- YOUR ASSIGNMENT -
Please transcribe the data that follows exactly, from its first line through the line that contains "Data Erasure Hardware [menuitem] (232, 2479)".

═════ DATASET ENTRIES

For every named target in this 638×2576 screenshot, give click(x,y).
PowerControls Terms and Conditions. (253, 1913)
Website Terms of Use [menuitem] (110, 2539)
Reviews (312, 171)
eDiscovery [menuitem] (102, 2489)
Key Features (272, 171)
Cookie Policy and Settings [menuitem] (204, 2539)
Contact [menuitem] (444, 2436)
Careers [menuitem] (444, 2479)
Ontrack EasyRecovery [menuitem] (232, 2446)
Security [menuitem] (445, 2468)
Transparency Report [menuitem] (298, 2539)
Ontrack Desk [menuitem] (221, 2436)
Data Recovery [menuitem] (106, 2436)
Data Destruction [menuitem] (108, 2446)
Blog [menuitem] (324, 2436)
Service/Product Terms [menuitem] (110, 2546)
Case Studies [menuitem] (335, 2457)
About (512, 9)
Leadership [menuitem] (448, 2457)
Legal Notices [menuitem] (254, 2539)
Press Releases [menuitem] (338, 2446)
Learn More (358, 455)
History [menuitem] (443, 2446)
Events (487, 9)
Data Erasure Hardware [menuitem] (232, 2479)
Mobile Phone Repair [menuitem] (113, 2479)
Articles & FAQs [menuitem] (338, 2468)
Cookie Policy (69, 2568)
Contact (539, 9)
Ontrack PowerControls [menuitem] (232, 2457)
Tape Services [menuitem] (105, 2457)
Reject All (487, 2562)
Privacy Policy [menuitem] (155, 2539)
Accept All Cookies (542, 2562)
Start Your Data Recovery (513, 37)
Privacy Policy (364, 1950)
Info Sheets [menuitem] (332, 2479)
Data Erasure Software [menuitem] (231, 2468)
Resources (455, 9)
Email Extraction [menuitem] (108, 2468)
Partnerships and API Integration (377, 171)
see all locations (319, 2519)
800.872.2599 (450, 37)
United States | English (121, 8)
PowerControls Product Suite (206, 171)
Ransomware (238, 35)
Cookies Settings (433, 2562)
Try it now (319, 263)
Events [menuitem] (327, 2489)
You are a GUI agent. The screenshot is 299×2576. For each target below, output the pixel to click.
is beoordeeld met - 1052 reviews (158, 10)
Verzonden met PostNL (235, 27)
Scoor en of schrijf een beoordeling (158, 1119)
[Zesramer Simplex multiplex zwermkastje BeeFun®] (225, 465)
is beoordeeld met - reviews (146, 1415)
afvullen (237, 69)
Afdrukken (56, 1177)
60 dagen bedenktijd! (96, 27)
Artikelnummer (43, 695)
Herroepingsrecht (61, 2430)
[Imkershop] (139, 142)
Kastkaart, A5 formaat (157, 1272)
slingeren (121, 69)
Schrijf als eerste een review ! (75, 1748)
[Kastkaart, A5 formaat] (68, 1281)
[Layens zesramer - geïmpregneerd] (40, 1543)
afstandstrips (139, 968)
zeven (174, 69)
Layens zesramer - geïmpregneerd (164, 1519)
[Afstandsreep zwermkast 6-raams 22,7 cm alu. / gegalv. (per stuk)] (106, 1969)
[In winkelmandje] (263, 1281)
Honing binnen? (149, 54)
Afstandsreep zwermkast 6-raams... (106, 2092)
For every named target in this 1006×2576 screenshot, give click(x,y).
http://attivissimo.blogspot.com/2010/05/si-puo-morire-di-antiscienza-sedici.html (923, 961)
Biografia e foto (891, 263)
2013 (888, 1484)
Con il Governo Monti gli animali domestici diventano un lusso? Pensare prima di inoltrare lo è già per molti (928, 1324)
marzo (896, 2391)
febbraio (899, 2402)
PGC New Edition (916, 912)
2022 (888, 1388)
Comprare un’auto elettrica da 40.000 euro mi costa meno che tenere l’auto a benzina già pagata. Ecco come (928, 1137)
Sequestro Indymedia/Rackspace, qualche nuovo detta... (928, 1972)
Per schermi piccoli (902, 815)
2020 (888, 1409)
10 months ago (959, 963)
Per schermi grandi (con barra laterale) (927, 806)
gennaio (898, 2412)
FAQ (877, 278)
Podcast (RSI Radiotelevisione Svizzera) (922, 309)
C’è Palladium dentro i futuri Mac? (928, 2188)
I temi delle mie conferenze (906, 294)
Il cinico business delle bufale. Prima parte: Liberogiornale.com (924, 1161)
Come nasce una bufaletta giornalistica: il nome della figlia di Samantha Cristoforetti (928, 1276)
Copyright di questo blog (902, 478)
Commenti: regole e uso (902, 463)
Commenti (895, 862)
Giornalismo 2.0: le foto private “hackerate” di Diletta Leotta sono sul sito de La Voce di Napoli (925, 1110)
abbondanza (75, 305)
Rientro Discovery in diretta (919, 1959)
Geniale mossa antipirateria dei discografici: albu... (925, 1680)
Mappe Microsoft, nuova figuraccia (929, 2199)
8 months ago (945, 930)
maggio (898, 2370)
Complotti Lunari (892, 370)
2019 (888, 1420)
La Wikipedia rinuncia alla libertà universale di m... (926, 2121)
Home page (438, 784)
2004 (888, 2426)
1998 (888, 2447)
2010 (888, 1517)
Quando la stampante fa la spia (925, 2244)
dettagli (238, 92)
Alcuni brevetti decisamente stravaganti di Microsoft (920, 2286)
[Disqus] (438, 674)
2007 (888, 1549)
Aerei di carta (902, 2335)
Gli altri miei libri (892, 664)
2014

══════════

- SOLUTION TO THE EXERCISE -
For every named target in this 638×2576 screenshot, give click(x,y).
PowerControls Terms and Conditions. (253, 1913)
Website Terms of Use [menuitem] (110, 2539)
Reviews (312, 171)
eDiscovery [menuitem] (102, 2489)
Key Features (272, 171)
Cookie Policy and Settings [menuitem] (204, 2539)
Contact [menuitem] (444, 2436)
Careers [menuitem] (444, 2479)
Ontrack EasyRecovery [menuitem] (232, 2446)
Security [menuitem] (445, 2468)
Transparency Report [menuitem] (298, 2539)
Ontrack Desk [menuitem] (221, 2436)
Data Recovery [menuitem] (106, 2436)
Data Destruction [menuitem] (108, 2446)
Blog [menuitem] (324, 2436)
Service/Product Terms [menuitem] (110, 2546)
Case Studies [menuitem] (335, 2457)
About (512, 9)
Leadership [menuitem] (448, 2457)
Legal Notices [menuitem] (254, 2539)
Press Releases [menuitem] (338, 2446)
Learn More (358, 455)
History [menuitem] (443, 2446)
Events (487, 9)
Data Erasure Hardware [menuitem] (232, 2479)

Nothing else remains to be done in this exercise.